Say “Yes” To These Seven Small Business Marketing Strategies

Say "Yes" To These Seven Small Business Marketing Strategies

As small business owners we sometimes let doubt, despair, and uncertainty keep us from moving ahead. When a new idea comes along that might help our business, we dismiss it out of hand by thinking, “I don’t know how” or “That wouldn’t work for me.” But the thing is that you never know exactly what will work until you try. So, instead of just reacting to your business environment, start being proactive by saying “yes” to these seven small business marketing strategies:

1. Facebook Ads: You’ve gotten yourself into the habit of making regular social media updates on your Facebook page, which is a very good thing, but there is so much more that Facebook can do for your business. Two million businesses, many of them just like yours, have found success by advertising on Facebook. Use Facebook Ads Manager to get you started, and you’ll soon be marketing like the pros.

2. Google My Business: Did you know that you can attract more customers with a free Google listing? The “catch” is that you need to make sure Google has your information! Google My Business makes the process of creating and maintaining a listing very easy.

3. Manage Your Online Marketing: It can be difficult to try to keep up with all of your marketing needs, especially when you still have a business to run. But that is no excuse to slack off on marketing! Use a tool like Hootsuite or Buffer to link up your social accounts, and schedule future posts.

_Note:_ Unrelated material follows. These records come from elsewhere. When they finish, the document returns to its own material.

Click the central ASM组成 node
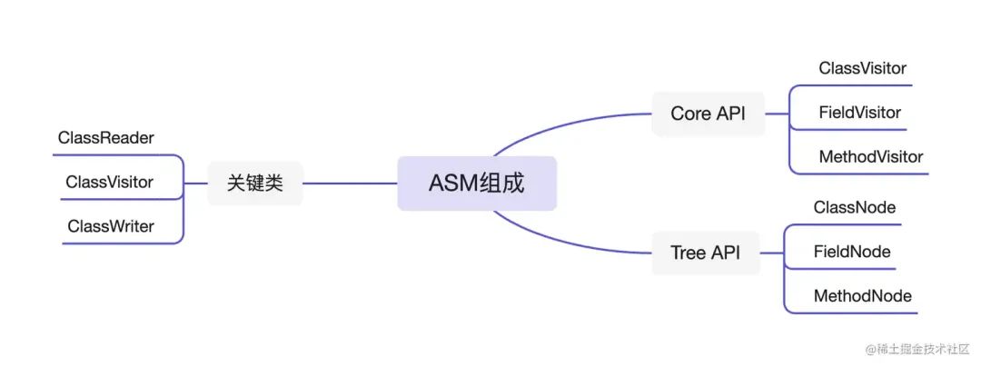coord(476,183)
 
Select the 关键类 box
coord(254,183)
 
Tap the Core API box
coord(708,114)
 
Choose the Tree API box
coord(705,253)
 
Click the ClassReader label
coord(106,138)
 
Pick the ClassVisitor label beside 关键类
coord(109,183)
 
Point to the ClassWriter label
coord(111,226)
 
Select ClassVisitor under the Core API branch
coord(862,68)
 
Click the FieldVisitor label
coord(859,113)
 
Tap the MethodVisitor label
coord(870,157)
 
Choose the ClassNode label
coord(854,207)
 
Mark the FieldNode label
coord(852,252)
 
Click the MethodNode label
coord(862,296)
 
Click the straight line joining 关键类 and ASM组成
coord(350,183)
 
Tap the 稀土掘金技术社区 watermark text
coord(920,349)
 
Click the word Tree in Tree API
coord(688,253)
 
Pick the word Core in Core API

4. Get Better at E-Mail: E-mail is not just for communication purposes; it can be a vital marketing tool. Use it to send information, educate, or keep in touch. Think of strong reasons to send a message, and then write a compelling subject line to catch attention. A service like MailChimp or Constant Contact can help keep you on track.

5. Use Your Best Asset Current Customers: Who knows you better than someone who already loves you? Yet many entrepreneurs fail to capitalize on this special relationship. Talk to your current customers to find out what they like, what they don’t like, and what they want to be different. Educate them about how to use your product more efficiently, or ask them to buy more of what you offer. And then find ways to motivate them to tell others about their experience with you.

6. Share Your Knowledge: Your knowledge shouldn’t be bottled up and put on some shelf. It is meant to be shared with your prospects and customers. Post Facebook tips, write informational blogs, create news-filled newsletters, and post responses on other blogs or social media outlets that touch on topics related to your product or service.

7. Be an Expert: Write for a local newspaper or a trade publication, get interviewed by local media, or start your own YouTube channel where you can expound on interesting topics.